Por Redacción de La Coyuntura
La Secretaría de Infraestructura y Planificación de la ciudad de Paraná está llevando adelante la redacción de un Plan Urbano Ambiental (PUA), definido en su propia web como “una herramienta de gestión y un documento técnico-normativo para guiar el desarrollo futuro de la ciudad”, cuyos objetivos principales son ordenar el crecimiento, mejorar la calidad de vida, orientar inversiones y garantizar la sostenibilidad urbana.
Una de las características que más se ha destacado del proceso es su carácter participativo: el plan aspira a surgir de la voluntad de la comunidad a través de una construcción plural, transparente y legitimadora. Con ese fin, se habilitó la recepción de documentos escritos de ciudadanos e instituciones, y se organizaron dos jornadas de ponencias y talleres interactivos.
Hasta aquí, todo suena muy bien. Pero cuando se contrasta lo aspiracional con lo que efectivamente ocurrió, el panorama es más gris.
Una participación que no llegó a ser lo que prometía
En las dos jornadas realizadas en la Sala Mayo, las ponencias estuvieron mayoritariamente centradas en reclamos puntuales al municipio —pavimentación, desagües, problemas de infraestructura barrial— y en diagnósticos de la situación actual.
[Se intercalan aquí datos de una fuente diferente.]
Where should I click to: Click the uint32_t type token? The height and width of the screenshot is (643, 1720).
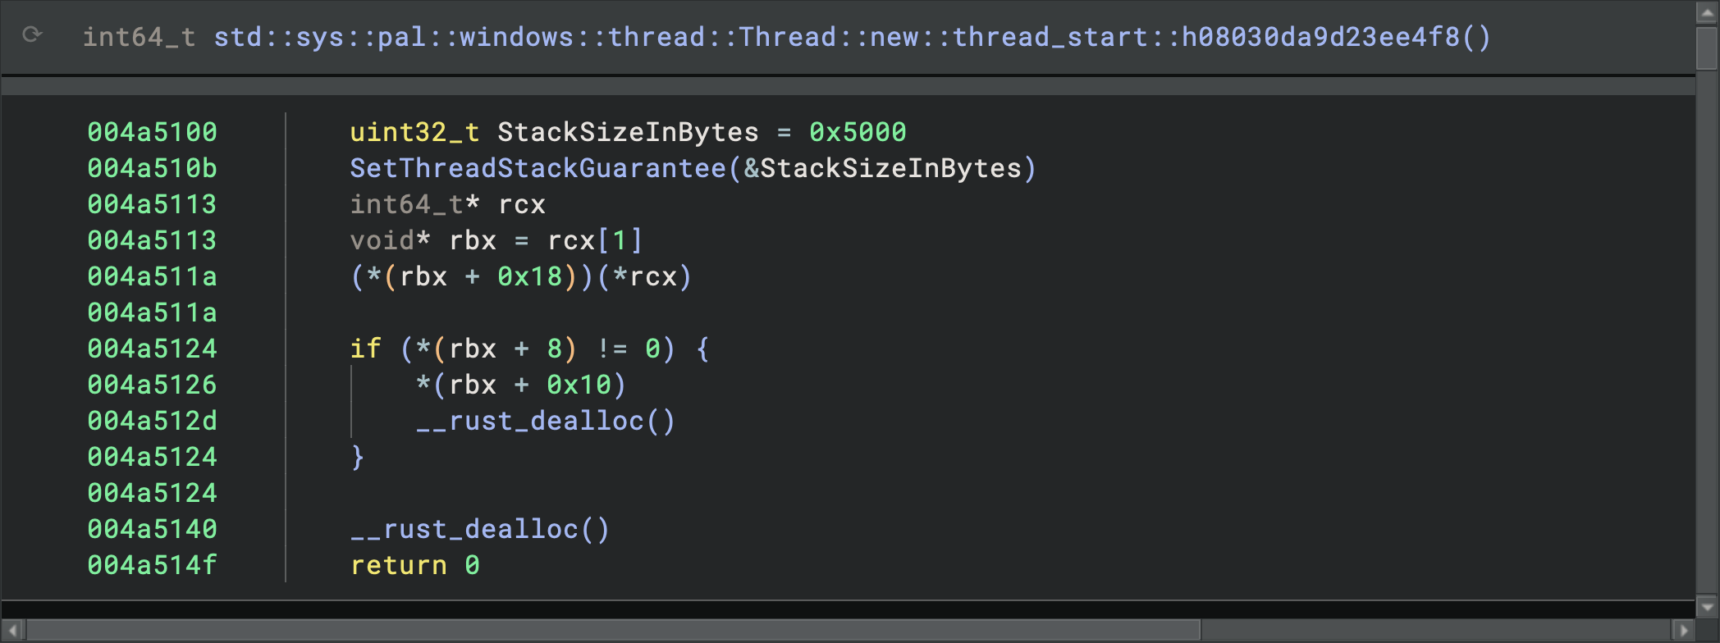click(x=414, y=132)

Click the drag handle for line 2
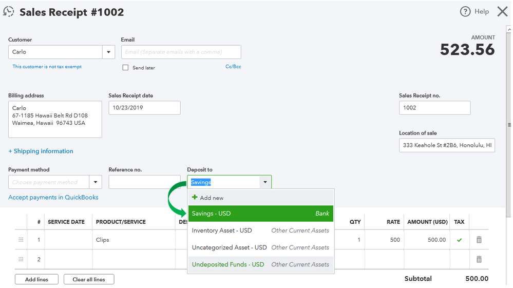point(21,259)
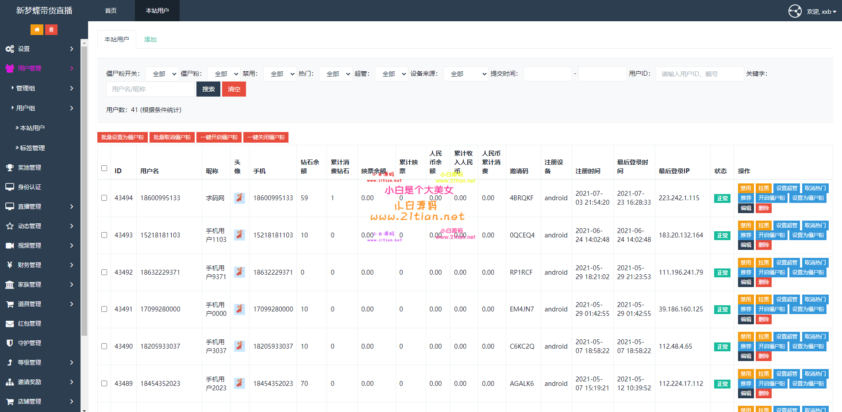Go to the 首页 top navigation tab
This screenshot has height=412, width=842.
tap(111, 11)
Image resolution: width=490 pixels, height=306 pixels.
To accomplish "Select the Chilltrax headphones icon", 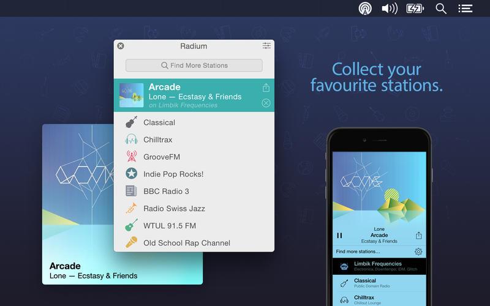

Las propuestas concretas orientadas al futuro de la ciudad fueron escasas. No es sorpresivo que los sectores empresariales y comerciales no participaran del proceso, lo que sesga notablemente la representatividad de lo recogido.
Surge entonces una pregunta que no puede evitarse: ¿cuál era el verdadero objetivo de estas jornadas? Si la meta era recabar ideas y visiones de ciudad, el resultado fue claramente insuficiente y parcial. Si, en cambio, el propósito era otorgarle legitimidad ciudadana al proceso, cabe preguntarse si realmente se lo logró. Siempre persiste el riesgo de que la participación funcione más como cobertura que como insumo real: una forma de avalar decisiones que, en los hechos, ya estaban tomadas.
El problema de fondo: ¿para qué sirve el PUA?
Más allá de las jornadas, el interrogante más serio tiene que ver con la utilidad concreta y la aplicabilidad del plan una vez aprobado. El PUA está previsto para sancionarse mediante ordenanza municipal, lo cual es correcto en términos formales. Sin embargo, todo indica que el documento resultará en una serie de principios rectores de carácter aspiracional, sin la especificidad técnica que sí tienen el Código Urbano o el Código de Edificación.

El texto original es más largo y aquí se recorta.